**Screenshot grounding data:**
[Start of Attachment]

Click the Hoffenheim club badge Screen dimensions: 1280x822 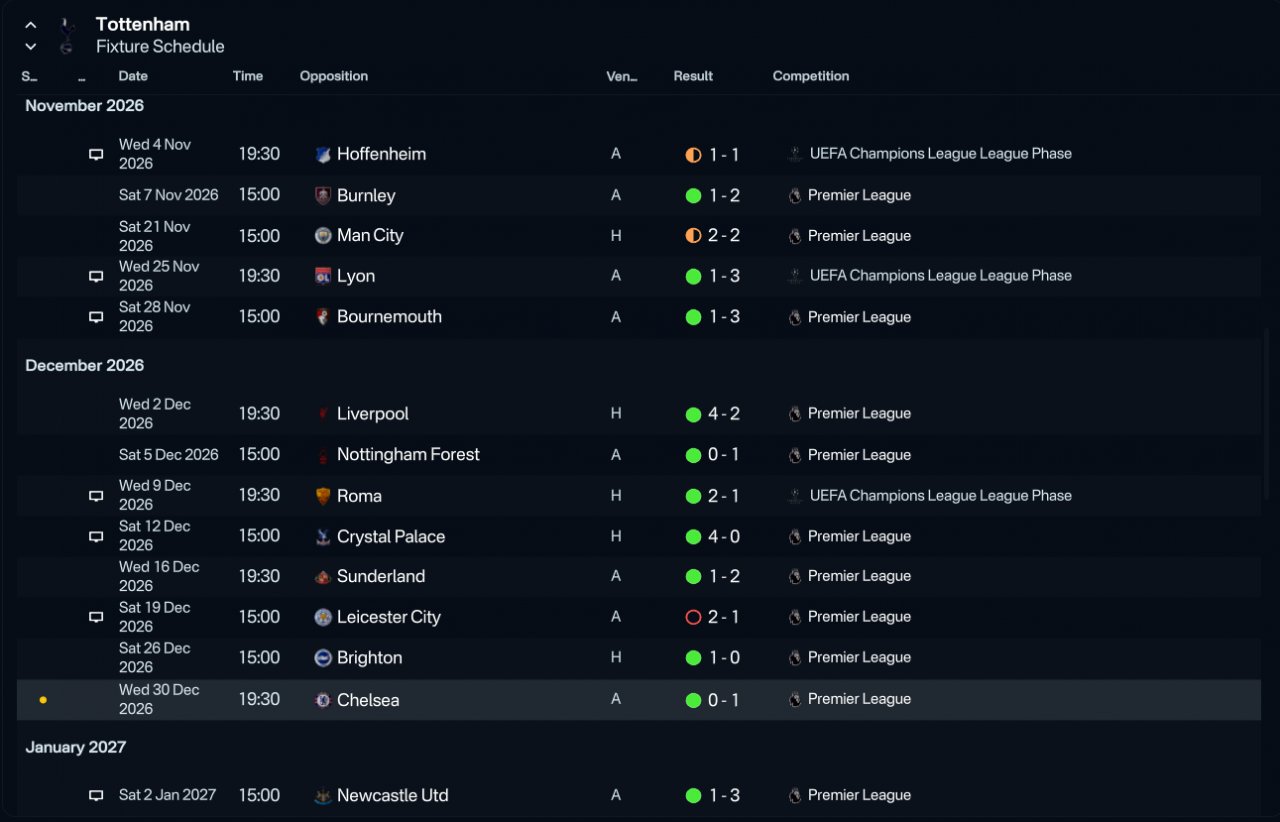(x=323, y=154)
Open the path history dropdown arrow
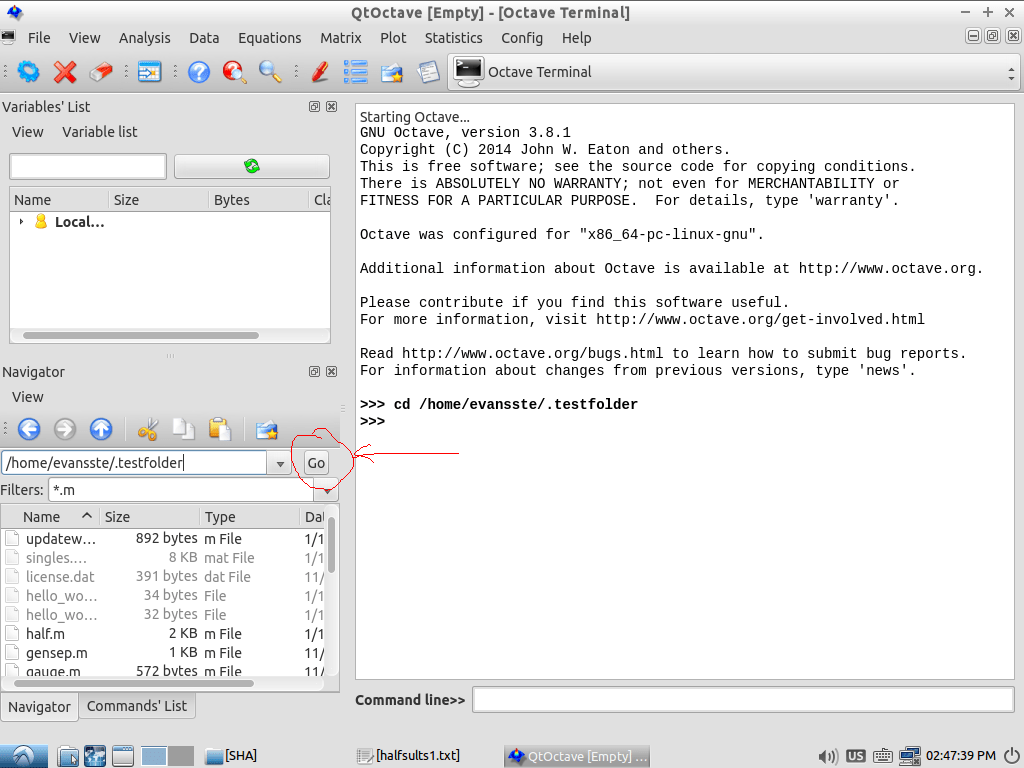 281,462
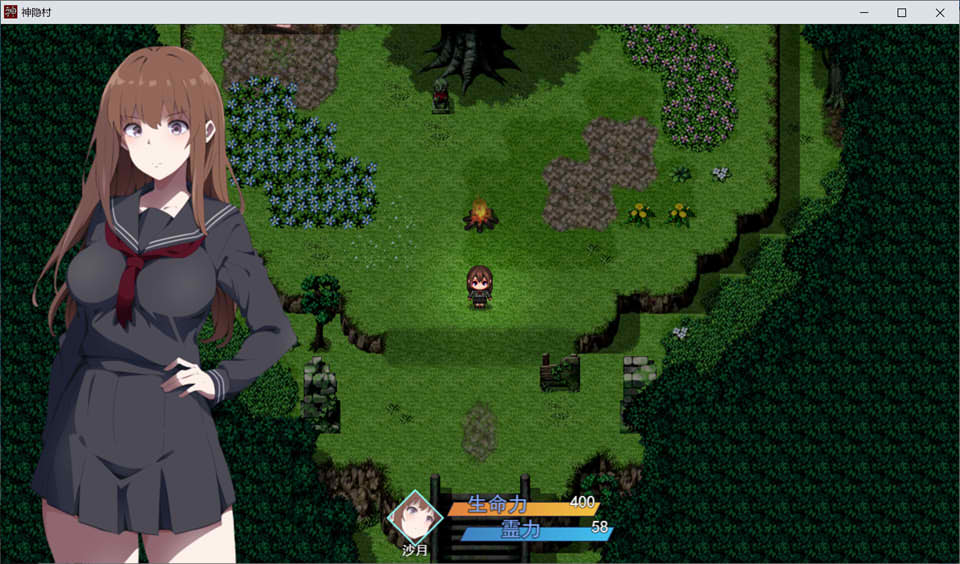
Task: Click the mossy stone pillar left of the path
Action: click(x=320, y=393)
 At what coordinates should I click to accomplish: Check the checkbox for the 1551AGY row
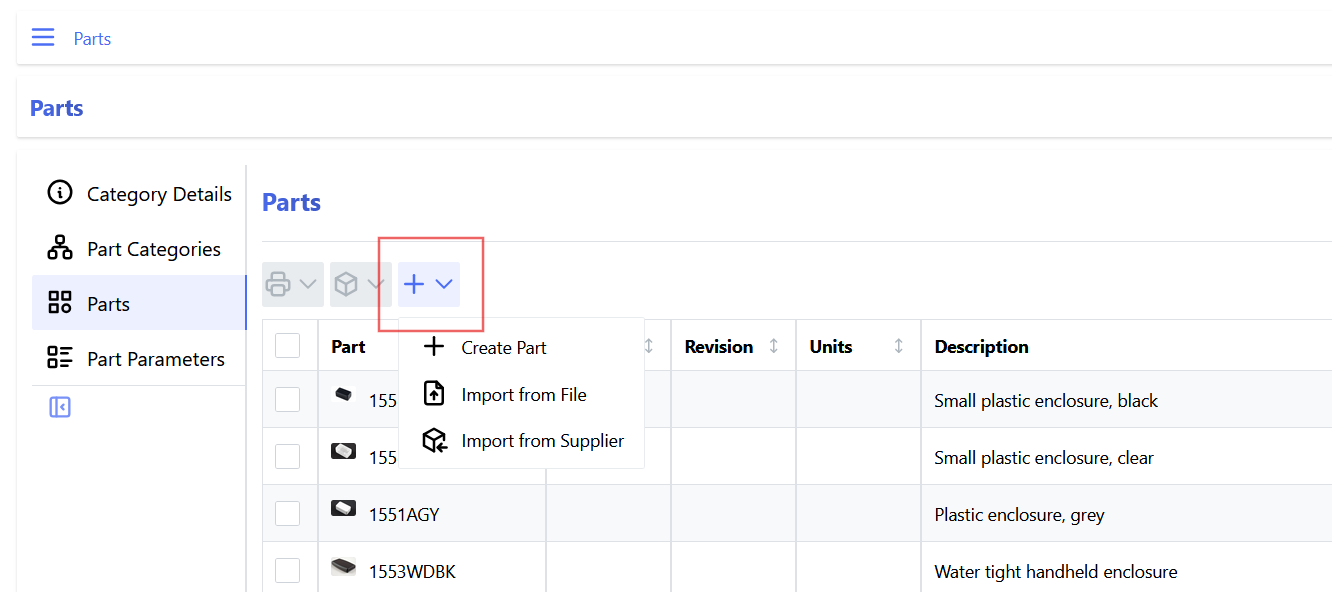(288, 512)
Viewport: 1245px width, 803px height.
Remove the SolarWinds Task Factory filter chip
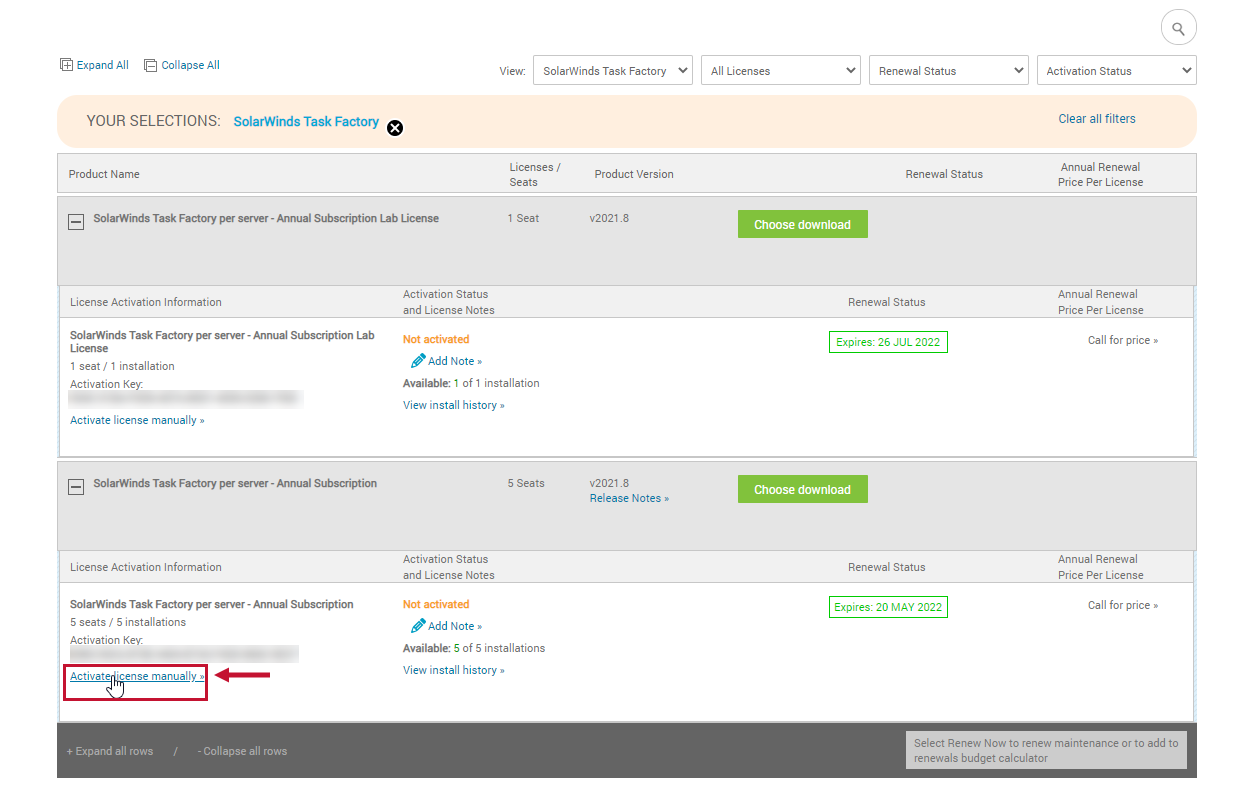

[End of Attachment]

**Your task:**
Please return only the lines from the one holding "Viewport: 1245px width, 803px height." through the end of the data, both ends included; do not copy any pictures.

**Response area:**
Viewport: 1245px width, 803px height.
Remove the SolarWinds Task Factory filter chip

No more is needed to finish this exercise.